Some great agencies have become more realistic in their value expectations. That does not mean they are waiting idly for a suitor to come sweep them away. Rather, they typically are looking for ways to instantly lower costs (ask us about our Underwriter splits analysis and Outsourcing programs), diversify product offerings, and will do what they can to hang on. Independents are in a tough spot right now. The future is uncertain.
We are also seeing sellers pay more attention to business culture. We’ve been extolling the virtues of cultural alignment between the teams on both sides of a transaction for years. What will the days be like for the sellers post acquisition? Will they be excited to go to work? Will they still have control over their day-to-day decisions? Will they be a cog in a wheel? Will the buyer tear apart everything the seller built? If a seller does not have clarity on these issues, they need to think long and hard about next steps. After a closing the parties should not be ‘sellers’ and ‘buyers’ but rather partners.
As a business we at Turk & Co are fortunate to be able to choose who we represent, and we only work with people who share our values and have a cultural alignment with our team.

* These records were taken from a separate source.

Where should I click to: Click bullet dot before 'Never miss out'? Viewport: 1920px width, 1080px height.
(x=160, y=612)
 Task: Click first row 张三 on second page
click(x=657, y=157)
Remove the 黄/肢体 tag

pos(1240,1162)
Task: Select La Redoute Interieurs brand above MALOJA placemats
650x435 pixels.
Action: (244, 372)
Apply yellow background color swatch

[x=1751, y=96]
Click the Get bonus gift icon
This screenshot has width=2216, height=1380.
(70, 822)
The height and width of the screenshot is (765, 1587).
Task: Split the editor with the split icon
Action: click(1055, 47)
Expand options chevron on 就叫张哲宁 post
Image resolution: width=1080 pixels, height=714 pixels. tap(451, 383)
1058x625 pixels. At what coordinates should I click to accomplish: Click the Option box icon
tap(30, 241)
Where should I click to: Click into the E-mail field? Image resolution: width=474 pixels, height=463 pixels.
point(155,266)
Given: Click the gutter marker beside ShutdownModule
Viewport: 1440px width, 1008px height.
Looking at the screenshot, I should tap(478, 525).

We view our clients in a paternalistic fashion, protecting them from folly. While we have fiduciary duties to and advocate for our clients, we will never try to trick anyone. That’s just not how we roll.
We know who the creepers are and how to handle them.
We believe in the value small business brings to our country. We want our clients to fairly monetize their life’s work. We do not want to inflate value or pull the wool over anyone’s eyes. We just want everyone to play fair. When the bad ones come along, they are taking advantage of decent and nice people who only want a fair succession plan and a way to preserve their legacy. Without professional representation or access to a robust resource pool, there can be an inequality of bargaining power.
This blog is much longer than anything I’ve ever published before. The reason for the length has a lot to do with the importance of the following message to sellers:
Sellers should be absolutely sure they are working with someone who knows what they are doing. Some firms buy and sell businesses for a living. It doesn’t have to be us, it could be any of our competitors, but whatever you do, don’t go it alone. Unrepresented sellers are a dream come true for a nefarious buyer. Sellers who strike out alone may unwittingly shortchange themselves.
Businesses like to grow. Some agencies will grow in this market simply by virtue of their product mix. Some will grow because they double down on sales and are externally focused when others are internally focused. Some, however, will grow by acquisitions or mergers, whether convenient or inconvenient to one’s sense of long-term planning.
Selling a business is an art form. The stakes are high. An error can undermine the value of a lifetime of effort.
Anything worth doing is worth doing right.